At 2am, when M woke for a feeding, she was still in the swing. I picked her up, nursed her, and while Will was still sleeping, put her into her co-sleeper beside me. Twenty minutes later, I was back asleep, only to be awoken by M’s fussing around 4am. I reached over and swatted at Will, “Babe, your turn.” He didn’t move. Using only what could be called “necessary force” to wake him from his mild, selective-hearing coma, I smacked him again. “Babe! Your. Turn.” And bless his little heart, he finally rose out of bed to tend to our girl. Pleased that I had managed to pass the buck without sufficiently activating my brain to cause sleeplessness, I started to drift back to sleep. Then I heard it: The Swing had turned on at the foot of the bed. M had been in the swing for a few hours when I first went to sleep at 10, and now she was going back in for the night. A red warning light went off in my mind: No. Swing, bad. Must. Rock. Baby. To sleep. But I’m a little inarticulate when sleep-walking, so I think I just managed to fling myself out of bed, snatch M from my drowsy spouse, and walk her to the nursery. After changing her diaper, giving her a pacifier, rocking in the glider and singing songs for an hour, she finally, blessedly, went back to sleep.
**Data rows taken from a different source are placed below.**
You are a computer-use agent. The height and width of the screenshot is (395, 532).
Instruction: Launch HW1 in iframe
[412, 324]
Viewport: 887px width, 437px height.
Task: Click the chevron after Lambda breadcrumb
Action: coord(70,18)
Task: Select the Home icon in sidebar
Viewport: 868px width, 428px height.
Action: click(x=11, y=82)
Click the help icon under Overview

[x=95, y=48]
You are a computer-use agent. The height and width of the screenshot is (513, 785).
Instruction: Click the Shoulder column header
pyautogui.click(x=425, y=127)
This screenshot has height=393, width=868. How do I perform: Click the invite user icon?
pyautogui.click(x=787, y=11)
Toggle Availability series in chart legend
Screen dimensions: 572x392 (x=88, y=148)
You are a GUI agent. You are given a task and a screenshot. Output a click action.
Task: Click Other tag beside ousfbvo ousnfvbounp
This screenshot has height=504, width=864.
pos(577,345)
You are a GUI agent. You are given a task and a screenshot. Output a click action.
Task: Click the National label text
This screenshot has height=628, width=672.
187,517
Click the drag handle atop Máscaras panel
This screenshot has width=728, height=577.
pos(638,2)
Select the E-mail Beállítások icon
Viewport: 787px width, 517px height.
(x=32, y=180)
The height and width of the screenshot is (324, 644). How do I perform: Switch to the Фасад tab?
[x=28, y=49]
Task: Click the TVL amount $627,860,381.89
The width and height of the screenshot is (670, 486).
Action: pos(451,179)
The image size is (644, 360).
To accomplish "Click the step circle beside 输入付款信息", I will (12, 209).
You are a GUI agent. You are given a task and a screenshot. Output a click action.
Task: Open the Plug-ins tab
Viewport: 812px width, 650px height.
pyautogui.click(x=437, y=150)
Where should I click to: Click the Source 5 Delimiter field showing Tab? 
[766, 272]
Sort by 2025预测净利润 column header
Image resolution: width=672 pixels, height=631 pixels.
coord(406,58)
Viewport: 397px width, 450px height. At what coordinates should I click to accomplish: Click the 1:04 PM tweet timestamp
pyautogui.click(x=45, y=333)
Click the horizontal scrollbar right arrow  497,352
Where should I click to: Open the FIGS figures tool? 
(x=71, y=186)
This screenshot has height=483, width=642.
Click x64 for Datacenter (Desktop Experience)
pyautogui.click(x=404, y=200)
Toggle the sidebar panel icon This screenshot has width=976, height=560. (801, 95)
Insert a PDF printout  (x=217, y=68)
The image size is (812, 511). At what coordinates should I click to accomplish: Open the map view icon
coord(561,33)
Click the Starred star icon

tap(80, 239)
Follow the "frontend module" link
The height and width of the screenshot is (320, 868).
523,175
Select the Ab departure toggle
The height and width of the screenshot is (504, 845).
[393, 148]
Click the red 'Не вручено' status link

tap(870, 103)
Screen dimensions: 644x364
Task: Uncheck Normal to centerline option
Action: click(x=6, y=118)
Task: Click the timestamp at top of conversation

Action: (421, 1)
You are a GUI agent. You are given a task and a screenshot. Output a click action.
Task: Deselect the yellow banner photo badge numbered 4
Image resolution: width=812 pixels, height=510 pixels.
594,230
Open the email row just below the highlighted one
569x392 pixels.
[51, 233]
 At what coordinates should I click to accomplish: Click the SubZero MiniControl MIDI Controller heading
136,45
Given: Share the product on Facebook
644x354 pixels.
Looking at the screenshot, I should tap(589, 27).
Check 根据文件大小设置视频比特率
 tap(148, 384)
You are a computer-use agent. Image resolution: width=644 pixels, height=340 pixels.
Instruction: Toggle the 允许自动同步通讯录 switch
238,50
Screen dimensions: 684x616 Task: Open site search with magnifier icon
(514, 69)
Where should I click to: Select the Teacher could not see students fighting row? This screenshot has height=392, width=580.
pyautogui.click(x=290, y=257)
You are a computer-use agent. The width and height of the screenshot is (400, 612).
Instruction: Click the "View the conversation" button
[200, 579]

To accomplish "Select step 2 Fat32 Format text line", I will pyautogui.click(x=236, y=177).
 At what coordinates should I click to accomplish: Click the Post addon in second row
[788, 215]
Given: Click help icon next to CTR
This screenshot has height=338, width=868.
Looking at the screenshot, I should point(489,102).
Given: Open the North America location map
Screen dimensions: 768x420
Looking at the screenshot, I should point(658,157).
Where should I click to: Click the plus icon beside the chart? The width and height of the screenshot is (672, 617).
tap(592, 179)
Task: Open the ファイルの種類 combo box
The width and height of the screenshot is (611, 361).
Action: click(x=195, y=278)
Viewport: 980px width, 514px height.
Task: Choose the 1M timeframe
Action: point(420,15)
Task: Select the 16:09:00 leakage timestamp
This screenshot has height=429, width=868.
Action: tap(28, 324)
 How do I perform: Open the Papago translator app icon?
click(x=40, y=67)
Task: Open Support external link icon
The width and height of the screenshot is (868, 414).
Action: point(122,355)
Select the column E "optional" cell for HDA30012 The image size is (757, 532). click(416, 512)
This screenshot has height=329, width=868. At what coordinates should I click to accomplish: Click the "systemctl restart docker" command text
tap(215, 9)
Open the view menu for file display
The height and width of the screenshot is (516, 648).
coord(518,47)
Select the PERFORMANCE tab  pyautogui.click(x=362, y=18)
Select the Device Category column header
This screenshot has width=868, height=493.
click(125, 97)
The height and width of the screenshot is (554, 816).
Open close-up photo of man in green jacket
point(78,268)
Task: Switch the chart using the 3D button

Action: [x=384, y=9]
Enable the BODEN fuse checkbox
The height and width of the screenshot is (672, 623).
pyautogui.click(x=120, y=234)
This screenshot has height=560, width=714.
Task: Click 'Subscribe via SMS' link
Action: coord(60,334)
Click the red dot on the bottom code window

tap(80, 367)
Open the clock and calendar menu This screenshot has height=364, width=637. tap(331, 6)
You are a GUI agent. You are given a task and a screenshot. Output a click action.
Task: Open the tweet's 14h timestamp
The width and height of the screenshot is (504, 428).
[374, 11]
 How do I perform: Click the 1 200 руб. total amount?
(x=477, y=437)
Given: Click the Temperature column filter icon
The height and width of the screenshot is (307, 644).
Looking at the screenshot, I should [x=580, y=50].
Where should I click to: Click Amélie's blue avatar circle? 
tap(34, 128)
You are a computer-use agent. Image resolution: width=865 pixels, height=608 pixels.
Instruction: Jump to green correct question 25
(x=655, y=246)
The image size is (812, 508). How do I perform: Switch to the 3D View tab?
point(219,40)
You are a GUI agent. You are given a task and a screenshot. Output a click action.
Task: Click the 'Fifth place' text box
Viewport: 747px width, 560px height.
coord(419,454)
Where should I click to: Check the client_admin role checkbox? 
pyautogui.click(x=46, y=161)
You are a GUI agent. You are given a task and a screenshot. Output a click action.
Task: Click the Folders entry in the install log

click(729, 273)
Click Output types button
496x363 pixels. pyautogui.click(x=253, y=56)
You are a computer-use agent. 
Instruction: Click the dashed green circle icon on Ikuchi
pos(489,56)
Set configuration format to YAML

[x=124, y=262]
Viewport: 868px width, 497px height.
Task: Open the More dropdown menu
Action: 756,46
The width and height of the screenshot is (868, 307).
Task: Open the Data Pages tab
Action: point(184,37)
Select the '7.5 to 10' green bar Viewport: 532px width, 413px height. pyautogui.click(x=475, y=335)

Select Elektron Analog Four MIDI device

At this point, I was a little miffed that I had been the one to put her back to down — though I knew it was my own damn fault for being at first too tired to tell William I didn’t want her back in the swing that night, and second, too distracted to set up ground rules in the first place. But in the spirit of all people recently robbed of precious, precious REM sleep, I only had room in my brain to be pissed at the man for making me do it. I tucked M into her crib and  walked down the darkened hallway back to our room. Glancing at the clock before I settled in, I saw that it was 4:55. My alarm was set to go off in little over half an hour. Whoo, whoo! chimed a voice in my head. Spousal Abuse Express, your train just pulled into the station. All aboard!

However, I did not throttle my now sleeping husband about the head and shoulders. I cried a little on the inside, so as not to disturb him (I’m so fucking sweet, it makes my teeth hurt, I thought.) and I went downstairs to make some coffee, where upon walking into the kitchen I was confronted with a mountain of dishes. Toot, toot! Last call! Deep, cleansing breaths, now Sarah.

It was a close thing, but you’ll be happy to know: He survived to live another day.